Two monochromatic light beams of intensity 16 and 9 units are interfering. The ratio of intensities of bright and dark parts of the resultant pattern is:

Two monochromatic light beams with intensities $$I_1 = 16$$ units and $$I_2 = 9$$ units interfere.

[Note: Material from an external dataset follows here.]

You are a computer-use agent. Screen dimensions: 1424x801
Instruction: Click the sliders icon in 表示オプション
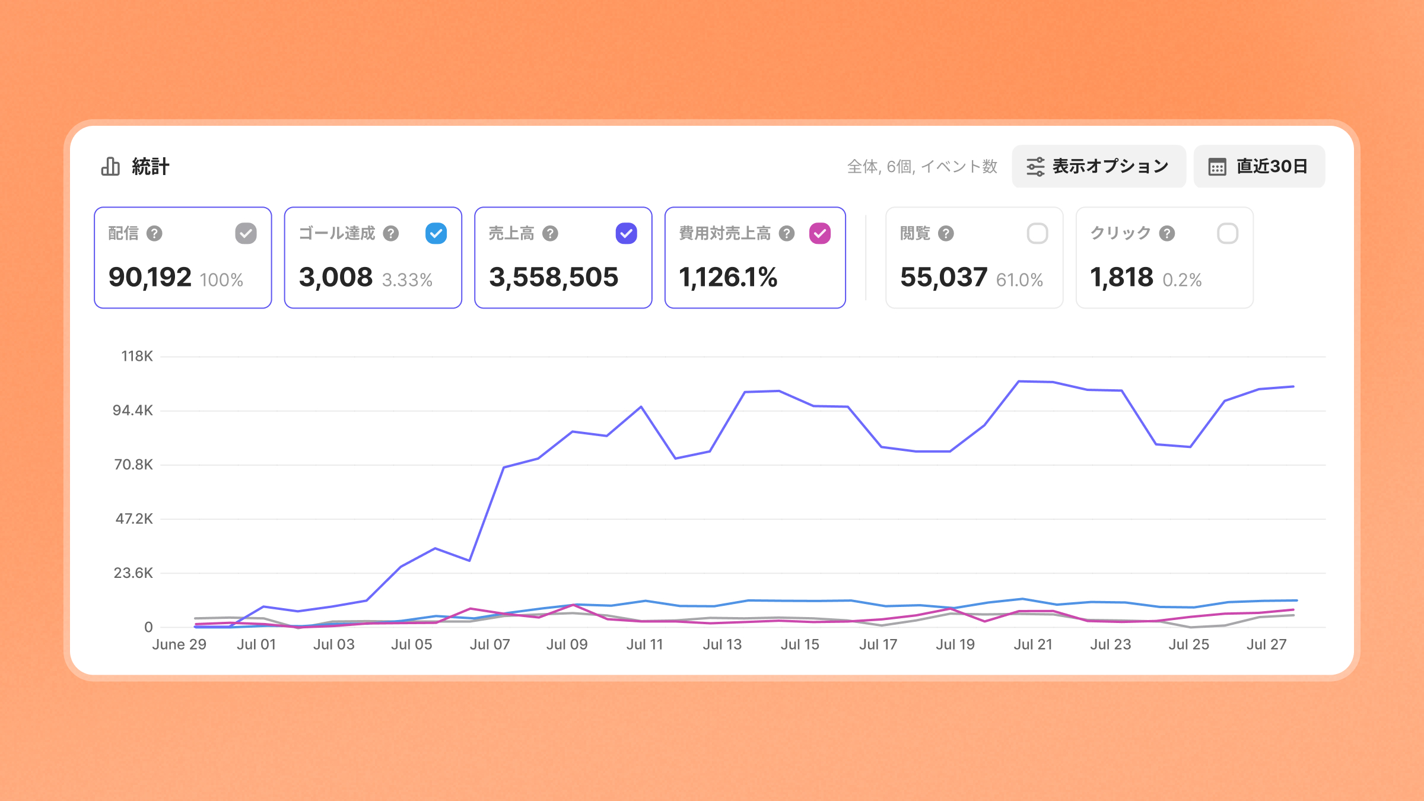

We need to find the ratio of the intensity of the bright parts to the intensity of the dark parts in the resultant interference pattern.

For interference of two coherent monochromatic light beams, the intensity at any point is given by:

$$I = I_1 + I_2 + 2\sqrt{I_1 I_2} \cos \phi$$

where $$\phi$$ is the phase difference between the two beams.

The maximum intensity (bright parts) occurs when $$\cos \phi = 1$$, so:

$$I_{\text{max}} = I_1 + I_2 + 2\sqrt{I_1 I_2}$$

The minimum intensity (dark parts) occurs when $$\cos \phi = -1$$, so:

$$I_{\text{min}} = I_1 + I_2 - 2\sqrt{I_1 I_2}$$

We are asked for the ratio $$ \frac{I_{\text{max}}}{I_{\text{min}}} $$.

First, calculate $$\sqrt{I_1 I_2}$$:

$$I_1 = 16, \quad I_2 = 9$$

$$\sqrt{I_1 I_2} = \sqrt{16 \times 9} = \sqrt{144} = 12$$

Now substitute into the formula for $$I_{\text{max}}$$:

$$I_{\text{max}} = 16 + 9 + 2 \times 12 = 25 + 24 = 49$$

Next, substitute into the formula for $$I_{\text{min}}$$:

$$I_{\text{min}} = 16 + 9 - 2 \times 12 = 25 - 24 = 1$$

Therefore, the ratio is:

$$\frac{I_{\text{max}}}{I_{\text{min}}} = \frac{49}{1} = 49$$

Now, comparing with the options:

A. $$\frac{16}{9}$$

B. $$\frac{4}{3}$$

C. $$\frac{7}{1}$$

D. $$\frac{49}{1}$$

The ratio $$\frac{49}{1}$$ matches option D.

Hence, the correct answer is Option D.